ASCO 2018: Sunitinib Alone Sufficient For RCC Patients With Limited Metastatic Burden

CARMENA findings allow more metastatic renal cell carcinoma patients to avoid cytoreductive nephrectomy

medwireNews: Sunitinib alone offers overall survival (OS) that is noninferior to that of nephrectomy followed by sunitinib therapy for patients with a limited metastatic renal cell carcinoma (mRCC) burden and a good performance status, research indicates.

The phase III CARMENA findings were reported at the ASCO Annual Meeting 2018 held in Chicago, Illinois, USA, and simultaneously reported in The New England Journal of Medicine.

Cytoreductive nephrectomy before targeted therapy has been shown to be useful for patients with a low metastatic tumour burden and an ECOG performance score (PS) of 0, but not beneficial for those with a high volume of metastases and a PS of 2 or above, reported Arnaud Méjean, from Hôpital Européen Georges-Pompidou - Paris Descartes University in France.

To determine the impact of nephrectomy among patients with a limited metastatic burden, an MSKCC intermediate or poor score, and a PS of 0–1, 450 patients who had operable mRCC and were eligible for sunitinib therapy were randomly assigned to undergo nephrectomy followed by sunitinib 50 mg/day on a 4 week on, 2 week off schedule (n=226) or to receive sunitinib alone (n=224).

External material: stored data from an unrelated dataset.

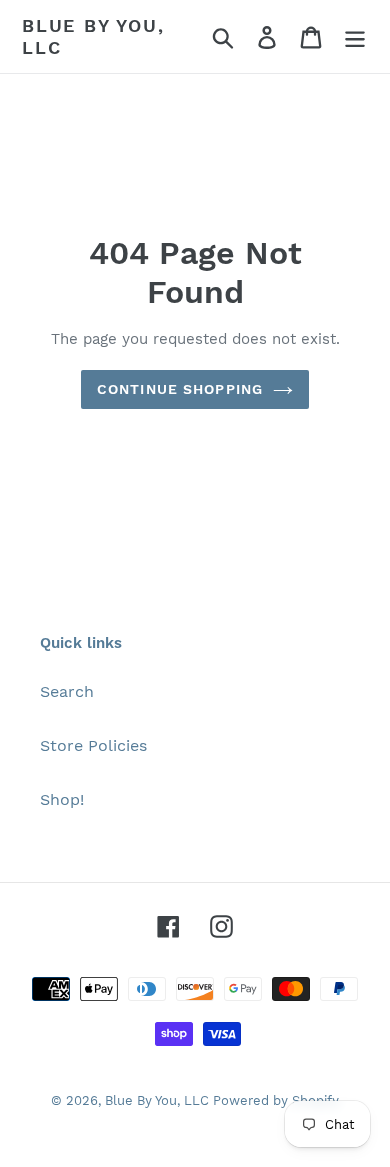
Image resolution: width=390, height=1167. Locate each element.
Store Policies (93, 745)
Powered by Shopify (276, 1100)
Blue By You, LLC (93, 36)
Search (67, 691)
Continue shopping (180, 389)
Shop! (62, 799)
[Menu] (355, 36)
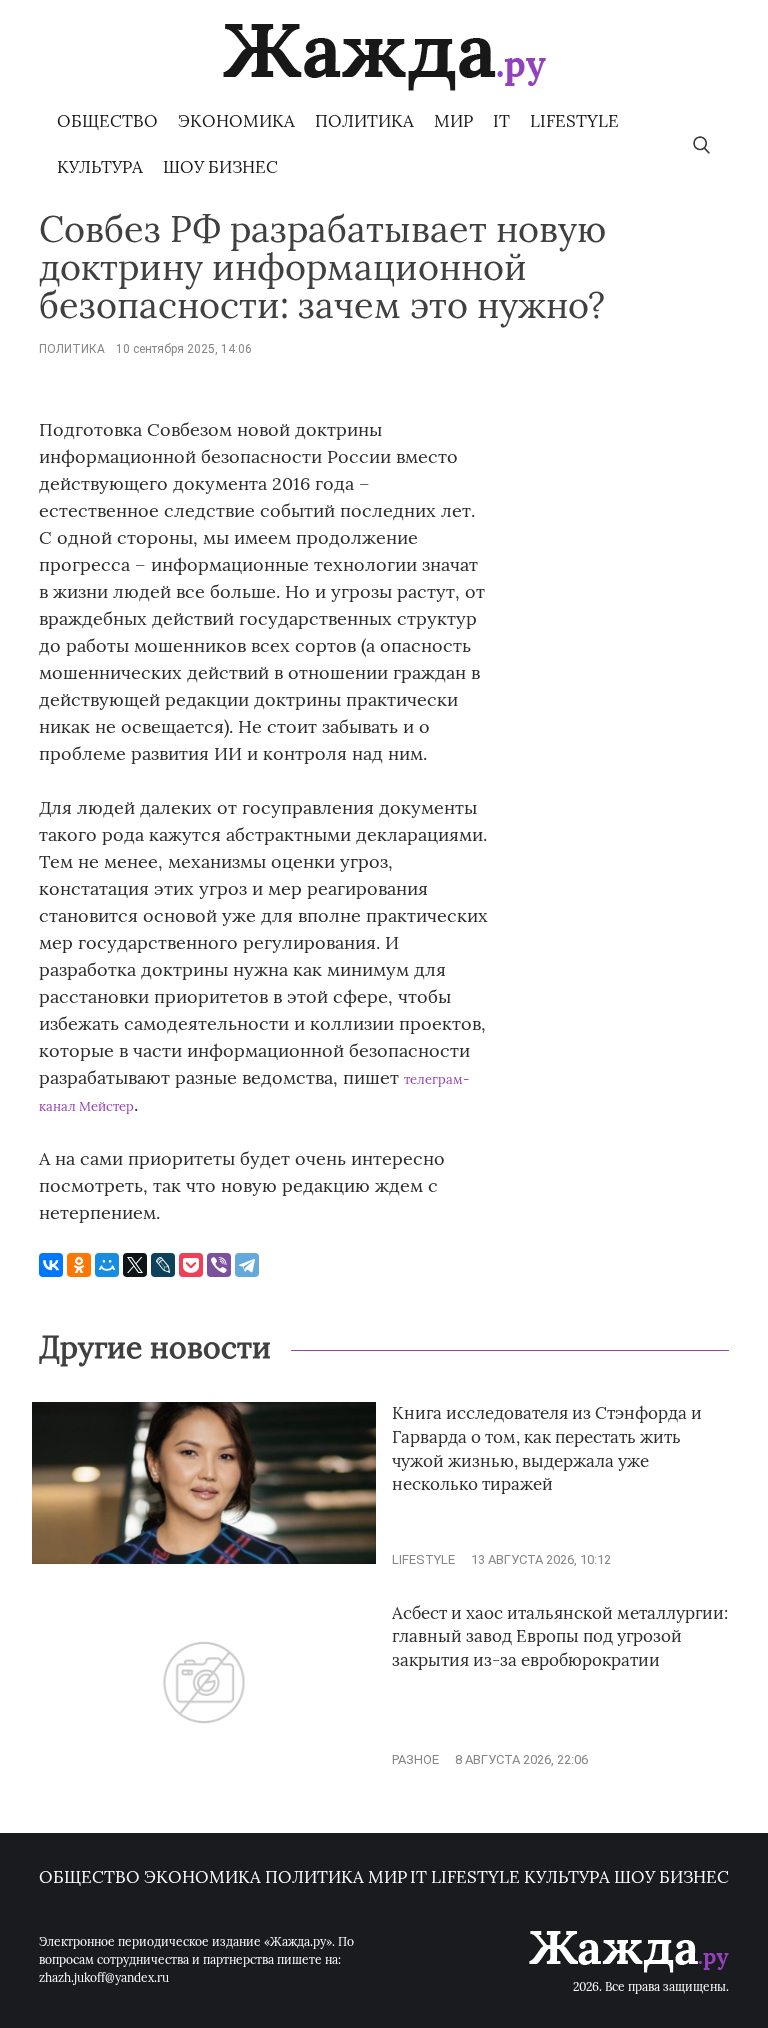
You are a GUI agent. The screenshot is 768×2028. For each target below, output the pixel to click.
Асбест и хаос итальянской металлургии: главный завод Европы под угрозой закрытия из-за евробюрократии (560, 1637)
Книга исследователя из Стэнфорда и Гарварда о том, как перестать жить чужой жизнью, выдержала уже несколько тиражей (547, 1448)
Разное (415, 1759)
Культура (100, 167)
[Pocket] (191, 1265)
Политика (364, 121)
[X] (135, 1265)
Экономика (236, 121)
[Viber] (219, 1265)
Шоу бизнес (220, 167)
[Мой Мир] (107, 1265)
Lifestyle (574, 121)
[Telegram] (247, 1265)
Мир (453, 121)
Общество (107, 121)
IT (501, 121)
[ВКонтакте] (51, 1265)
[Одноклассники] (79, 1265)
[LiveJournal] (163, 1265)
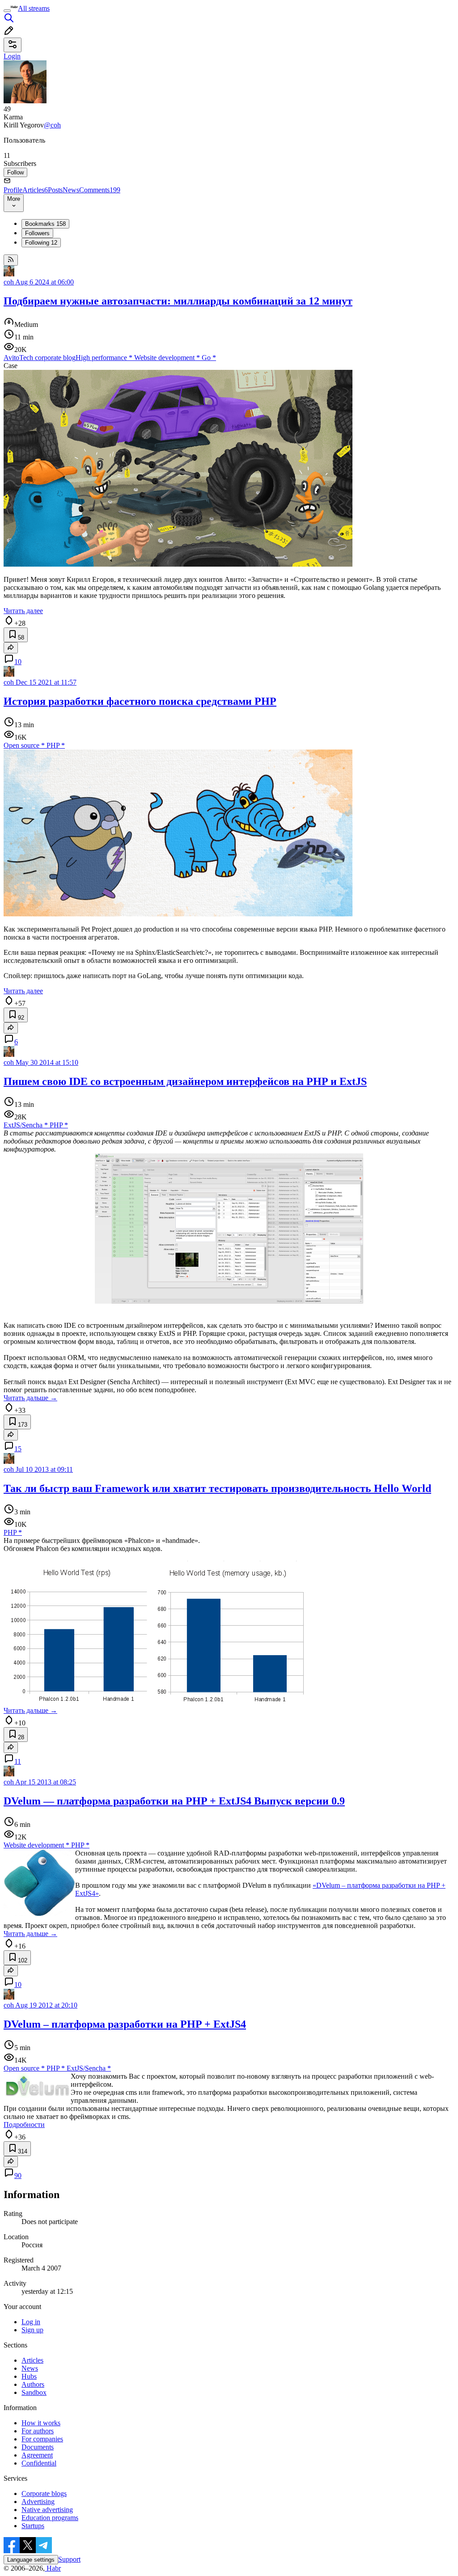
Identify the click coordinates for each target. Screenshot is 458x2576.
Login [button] (12, 56)
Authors (32, 2384)
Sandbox (34, 2392)
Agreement (37, 2455)
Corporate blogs (44, 2493)
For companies (42, 2439)
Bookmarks (45, 223)
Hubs (29, 2376)
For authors (37, 2431)
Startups (32, 2525)
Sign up (32, 2330)
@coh (52, 125)
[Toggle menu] (7, 10)
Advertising (38, 2501)
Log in (30, 2322)
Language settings (31, 2559)
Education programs (49, 2517)
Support (69, 2559)
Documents (37, 2447)
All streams (34, 8)
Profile (13, 190)
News (71, 190)
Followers (37, 233)
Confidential (38, 2463)
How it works (40, 2423)
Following (41, 242)
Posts (55, 190)
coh (9, 282)
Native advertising (47, 2509)
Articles (35, 190)
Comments (99, 190)
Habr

At the interim intention-to-treat (ITT) analysis after a median of 50.9 months, the primary endpoint of median OS was 18.4 months with sunitinib alone versus 13.9 months with nephrectomy plus sunitinib, giving a hazard ratio (HR) of 0.89. The upper 95% confidence interval was 1.10 and met the noninferiority criteria of less than 1.20, the presenter reported.

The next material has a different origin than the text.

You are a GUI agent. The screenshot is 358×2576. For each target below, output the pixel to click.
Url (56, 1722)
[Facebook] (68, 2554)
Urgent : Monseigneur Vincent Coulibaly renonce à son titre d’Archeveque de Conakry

This finding was true for both patients with an MSKCC intermediate and poor score. Consistent with these ITT findings, per protocol analyses also produced numerically longer OS with sunitinib alone and met noninferiority criteria.

ITT analysis showed a median progression-free survival of 8.3 months for the sunitinib only patients versus 7.2 months for the nephrectomy plus sunitinib arm, with a HR of 0.82, and again this was true for both the MSKCC intermediate and poor score subgroups, and replicated in the per protocol analyses.

The objective response rate was similar in the two trial arms, whereas the clinical benefit rate – defined as the proportion of patients who achieved disease control beyond 12 weeks – was significantly higher with sunitinib alone (47.9 vs 36.6%).

Arnaud Méjean told delegates that 38 (17.0%) of patients in the sunitinib arm subsequently underwent secondary nephrectomy a median of 11.1 months after randomisation to the study, for emergency treatment of the tumour (18.9%) or because the patient achieved a complete or near complete response to sunitinib at their metastatic sites (81.1%).

“Cytoreductive nephrectomy should no longer be considered the standard of care in metastatic renal cell carcinoma, at least when medical treatment is required”, he concluded.



Méjean A, Escudier B, Thezenas S, et al. CARMENA: Cytoreductive nephrectomy followed by sunitinib versus sunitinib alone in metastatic renal cell carcinoma – Results of a phase III noninferiority trial . J Clin Oncol 36, 2018 (suppl; abstr LBA3). 

Méjean A, Ravaud A, Thezenas S, et al. Sunitinib alone or after nephrectomy in metastatic renal-cell carcinoma . N Engl J Med; Advance online publication 3 June 2018.